When will you be taking your sick days?

Duvet time is good.jpgA survey conducted by a nutritional supplement company found that 71% were most likely to take a sicky in January. I doubt any of us are surprised by that revelation.

January is traditionally the most depressing month of the year; at least two more months of being cold and miserable. Gone are the nightly parties and good cheer and we are left with weakened immune systems/credit cards to add to our SAD.

January is not the only month to inspire the odd sicky. The unpredicted warm day/football tournament/random hangover (delete as appropriate) have long been traditional reasons for an unplanned day off.

There are quite a few reasons for working days to be lost at the moment. Maybe you have been trapped by the great billows of early snow, or the treacherous ice sheets left behind. Maybe you are one of the unlucky people succumbing to the Norovirus or an annoying little cold.

Someone very wise once told me that it was a complete waste to have a day off when you actually felt sick and that you should save them for when you really couldn’t face the world.

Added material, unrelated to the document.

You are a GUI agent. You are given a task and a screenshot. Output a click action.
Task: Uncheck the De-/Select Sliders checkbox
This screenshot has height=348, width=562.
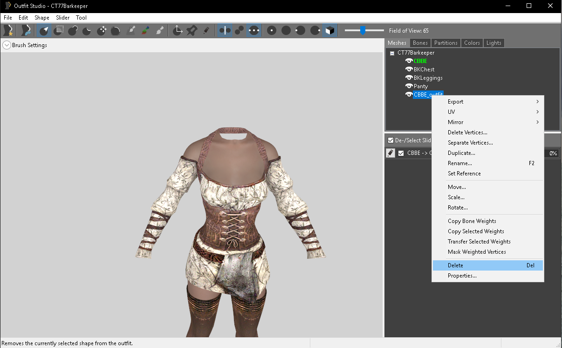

We think that sick days have a very necessary place in our busy and stressful ‘modern’ lives. We spend most of our time rushing about, not getting enough sleep and probably not eating very well. So when a bad cold or the need to have a duvet day rears its head, it is our duty to make sure we slow down for a few hours at least.

Being stressed affects your mind and body; people suffering from stress are much more likely to become unwell so it makes sense to stop when your body tells you to.

So when January rolls around after the hectic mess of Christmas will you be among those putting on your best sick voice to call the boss?

You never know, the predicted arrival of more snow might provide a timely excuse for some quality duvet time.